God never gives someone a gift they are not capable of receiving.
If he gives us the gift of Christmas, it is because we all have
 the ability to understand and receive it---Pope Francis

When thinking about ‘confronting oneself’ it is usually thought of being only with aspects of ourselves that keep us in cycles of pain and frustration.  However many have trouble openly expressing the fact that they have gifts that can be used to help others.  Gifts are given, they are not worked for.  Though gifts do have to be developed. 

Fear can be an obstacle to developing gifts that have not yet been used.  Like speaking before a group, or some form of leadership, or gifts that are supportive of others.  St. Paul mentioned that being a good administer is a gift of the Spirit.  Our gifts are for others, it is a way of washing one another’s feet, as Jesus did during the last supper.  We all have gifts, some may garner more attention, but the so-called ‘humbler’ gifts are also just as important, all are needed for the upbuilding of the society, church, and yes, family and the workplace.

Once it is understood that our gifts are freely given, it can lead to a deep humility and a desire to use them for the good of others. 



markdohle

To react or respond to life

To react or respond to life
(Self-Confrontation retreat 2017)

Do you not know that in a race all the runners run, but only one gets the prize? Run in such a way as to get the prize. 1 Cor 9:24

++++++++++

When thinking about sports of any kind, we tend to think of competition, besting a worthy opponent and thereby winning the crown.  When seeking to lead a life that is rooted in following our spiritual path, it can take on a different meaning.  Yet the truth of the matter is that we have to give our ‘all’ to something.  This can be done on a conscious level, or we can simply drift, but the heart will go towards what it loves, but if without direction, it will drift towards what promises to lessen pain.  So self-knowledge and the ability to ‘confront-ourselves’ can be placed low on the list of priorities.  We become self-centered, defensive and hard to get along with if our seeking escape from the grind of life becomes too central.  We let go of paradox and seek simple answers that are short sided.  One simple answer is to blame everyone else.  Our families, our upbringing or the fact that no one understands us.  It is a dead end.  Even if there is truth to our assertions, it is still a waste of time and energy.
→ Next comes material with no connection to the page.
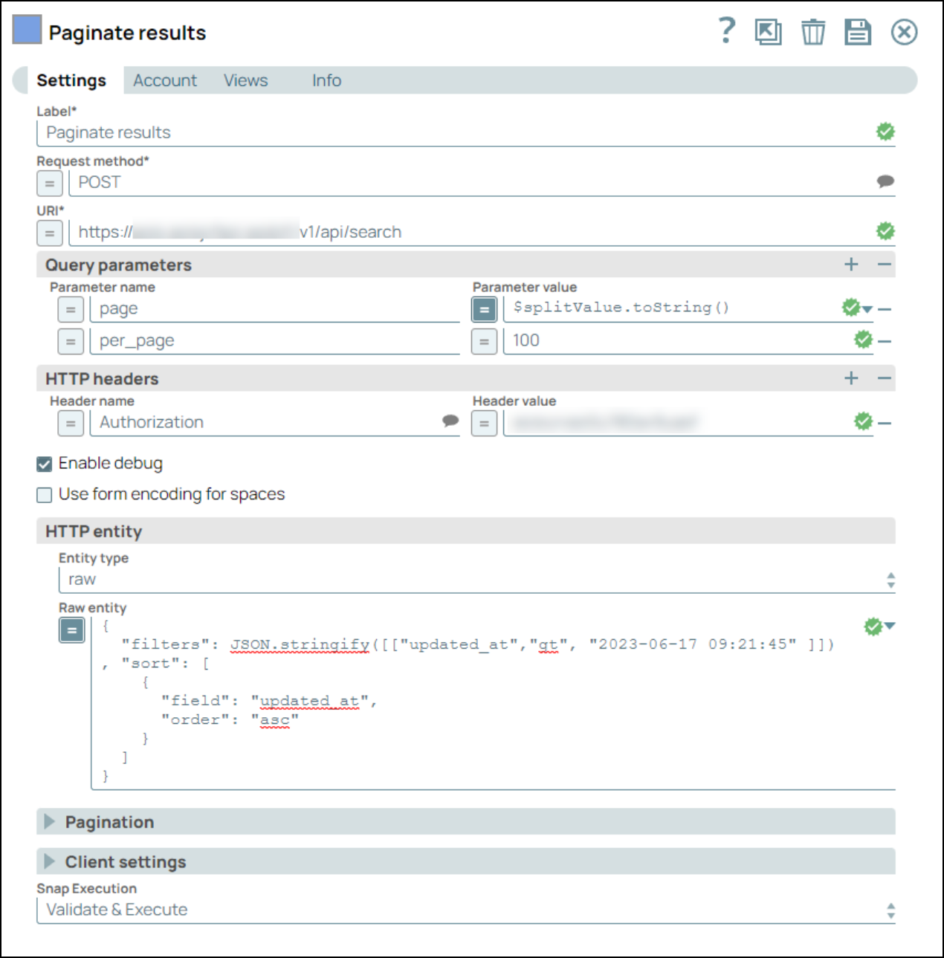Toggle expression button for Raw entity
Viewport: 944px width, 958px height.
[72, 630]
So we get onto a not so merry, merry-go-round and can’t seem to find a way out.  The central problem is that we are in-flight from ourselves. Fearful of looking within and taking responsibility for ourselves, without blaming others, and having the strength and humility to stop and let go.  How is that done?  Well by asking the questions:

What am I doing to cause this chaos and havoc in my life?  What role do I play?  How can I stop?  Also, do I need to remove myself from this situation?

There is no easy solution to many of life’s problems, no magic bullet that will clear up everything.  There are times, when we have to live in situations that are truly awful and destructive, with no way out.  Yet, how we react can be changed. 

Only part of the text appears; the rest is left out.